### SUPPLIED PASSAGE
Again, confusing the issue. Timothy was talking about portable firewire hard drives, I pointed one out. I'm familiar with the Archos, and USB, shockingly enough. I don't consider the decreased size and increase in transfer speed of great enough utility to me to warrant an additional $150
Of course, you're probably one of those people who thinks Linux is "free". The joy of trying to reason with children who've never had to work a day in their life, and as a result have no idea how precious a commodity time really is.
Wow, out of left field, flamebait!
1. I never said the iPod was overpriced, merely that I didn't assign it the same value as what it was priced, relative to the competition.
2. What does the cost of Linux have to do with anything?
3. Nice condescending tone. I work. And I value my time.
If this was $100 cheaper, I'd buy it now. While it's a great piece of hardware, It's not at my price point, relative to the alternatives. $400 is half of the price of an iMac! I'd feel nervous jogging with that in my pocket.
P.S. You really can't call it reasoning with someone if you don't understand what they're saying, are unable to complete a paragraph without a personal insult, confuse the issue, make invalid assumptions about the person you're 'reasoning' with's POV, personally insult the correspondant, and repeat the same, confused arguments repeatedly.

### INFORMATION PROVIDED

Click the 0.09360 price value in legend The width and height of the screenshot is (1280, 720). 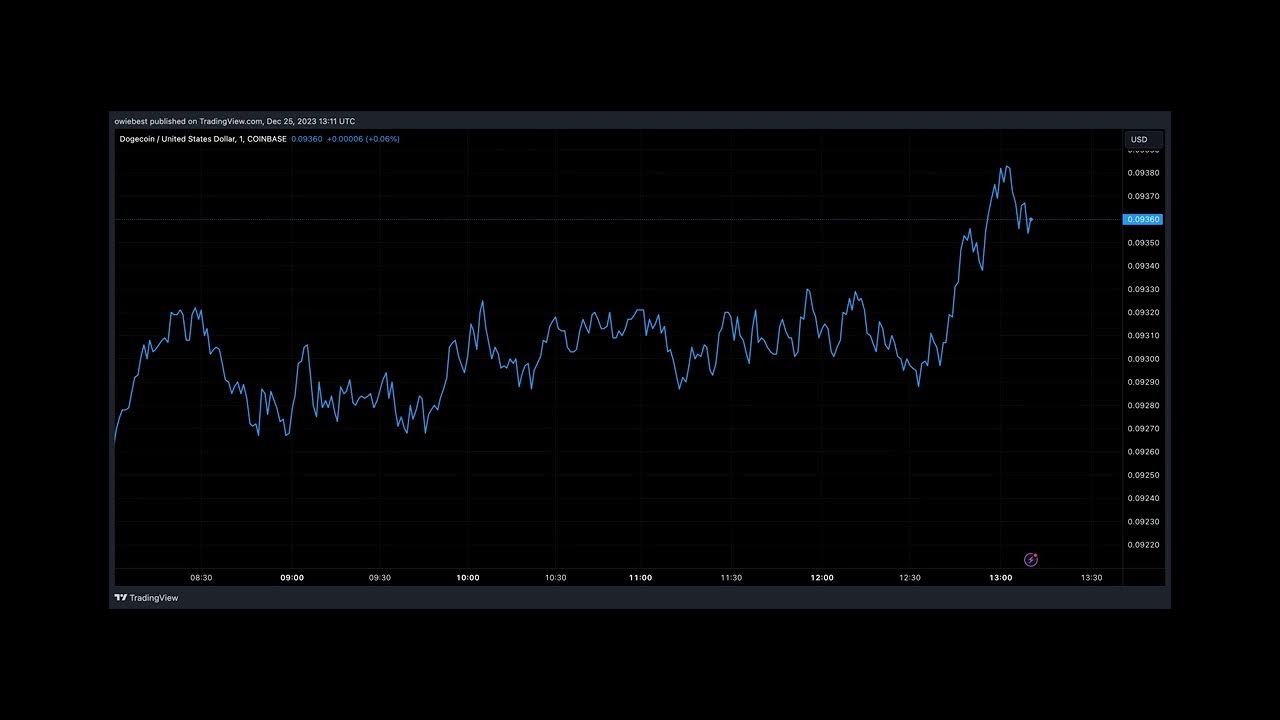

### GIVEN EXERCISE A
In the forum exchange about the iPod's price, how much cheaper would the iPod have to be for the writer to buy it now?
### GIVEN EXERCISE B
Carry on the forum exchange about the iPod's price, starting after its final sentence.

### EXERCISE RESPONSE A
$100 cheaper.

### EXERCISE RESPONSE B
Did you check the link? I was talking about Archos' Firewire drive, not their MP3 player, as an alternative to the iPod and timothy's comment that the ipod looked like the best option for a portable firewire HD. Archos's 20 Gig firewire HD is larger physicially, and doesn't have an mp3 player, but should be faster (I believe higher RPM on the drive), and has 4x storage capacity for $100 less.
I don't mind the looks of the Archos mp3 player, and it certainly doesn't look bad when it's in my pocket or bag:). Also can buy a remote control for it. It's not $-150 uglier than the iPod, or $-150 bigger.
The interface on the ipad looks good, but the archos mp3 player isn't bad.
As for the bad audio quality, I've demo'ed the Archos with a pair of Grado SR-60s. (high quality, limited manuf., better than the Sennheiser's and higher end Grados for portable use because they require less power to drive.) I've noticed no distortion with B+T. This was with the latest firmware, so earlier reviews may have been affected by this.
In closing, the iPod is cool, but not +$150 cooler than the archos.
The/back submitter said:
"And with the Firewire interface you can move an entire CD in under a minute"
I was being somewhat pedantic when I thought what it should've said was 'you can move a CD's worth of data from your hard drive to the iPod in under a minute'. FWIW, the drive's max transfer rate is 12 MB/s (see first story's comments)
I mentioned the Archos HD because Timothy said:
" That means (at least without further hacking) it can't be used as a transfer medium between the G3 and work and the iMac kept hidden in your darkest closet, which is sort of a shame considering that it has all the right things built in to be even better than the several portable firewire drives on the market."
Other than being smaller and having a built-in, I thought that the Archos was a better option for portable firewire hard drives (higher RPM, cheaper).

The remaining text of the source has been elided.